USP22 promotes neuroblastoma growth, metastasis, and glycolysis via mediating the deubiquitination of PDK1.

Abstract

Deubiquitinating enzymes are important regulators of cancer progression. We explored the role and regulatory mechanisms of the deubiquitinating enzyme ubiquitin-specific protease 22 (USP22) in neuroblastoma (NB). USP22 expression was upregulated in NB patient tissue samples and its expression correlated with their overall survival. Knockdown of USP22 in NB cell lines suppressed cell proliferation, invasion and glycolysis, and enhanced apoptosis.
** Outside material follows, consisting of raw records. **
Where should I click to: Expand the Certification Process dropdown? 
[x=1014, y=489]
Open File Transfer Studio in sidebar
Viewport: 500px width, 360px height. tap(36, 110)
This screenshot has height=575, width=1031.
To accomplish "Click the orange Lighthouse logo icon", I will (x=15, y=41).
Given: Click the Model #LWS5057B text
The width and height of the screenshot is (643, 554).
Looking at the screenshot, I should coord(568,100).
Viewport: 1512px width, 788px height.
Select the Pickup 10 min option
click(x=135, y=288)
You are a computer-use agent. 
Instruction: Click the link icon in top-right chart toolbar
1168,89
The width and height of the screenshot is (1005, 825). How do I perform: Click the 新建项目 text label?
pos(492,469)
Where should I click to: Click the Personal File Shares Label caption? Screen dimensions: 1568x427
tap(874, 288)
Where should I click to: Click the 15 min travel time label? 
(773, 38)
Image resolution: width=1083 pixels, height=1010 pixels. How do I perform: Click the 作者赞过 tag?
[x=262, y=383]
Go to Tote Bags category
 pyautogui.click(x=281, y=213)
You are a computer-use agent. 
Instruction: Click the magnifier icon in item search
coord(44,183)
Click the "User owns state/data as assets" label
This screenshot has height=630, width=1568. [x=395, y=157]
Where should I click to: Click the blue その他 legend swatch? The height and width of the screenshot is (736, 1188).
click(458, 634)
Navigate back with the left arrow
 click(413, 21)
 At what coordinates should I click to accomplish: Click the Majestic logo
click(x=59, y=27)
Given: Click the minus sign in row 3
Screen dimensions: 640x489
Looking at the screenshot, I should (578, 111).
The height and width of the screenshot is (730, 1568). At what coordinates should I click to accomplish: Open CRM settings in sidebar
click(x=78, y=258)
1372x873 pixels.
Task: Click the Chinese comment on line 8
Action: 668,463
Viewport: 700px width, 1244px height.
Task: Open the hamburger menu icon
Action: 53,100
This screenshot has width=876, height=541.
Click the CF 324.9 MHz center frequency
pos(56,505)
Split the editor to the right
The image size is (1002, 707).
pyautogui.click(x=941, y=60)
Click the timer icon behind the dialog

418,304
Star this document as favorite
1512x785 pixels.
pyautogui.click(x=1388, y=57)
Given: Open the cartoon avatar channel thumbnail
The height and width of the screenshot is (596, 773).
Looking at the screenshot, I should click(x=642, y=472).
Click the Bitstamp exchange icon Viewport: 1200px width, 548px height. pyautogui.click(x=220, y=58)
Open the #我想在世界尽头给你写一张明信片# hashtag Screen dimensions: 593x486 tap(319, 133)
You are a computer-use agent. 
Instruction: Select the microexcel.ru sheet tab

A coimmunoprecipitation assay identified a relationship between USP22 and 3-phosphoinositide-dependent protein kinase 1 (PDK1). USP22 stabilized PDK1 expression via deubiquitination; PDK1 overexpression reversed the effects of USP22 knockdown on the malignant behaviors of NB cells. Dual-luciferase reporter assay and RNA immunoprecipitation were utilized to clarify the relationship between Yin Yang-1 (YY1) and USP22. Yin Yang-1 regulated PDK1 expression via promoting USP22 transcription. USP22 knockdown in a xenograft assay also inhibited tumor growth via regulating PDK1. Taken together, these results indicate that USP22 regulated by YY1 plays a promotional role in NB progression by mediating the deubiquitination of PDK1.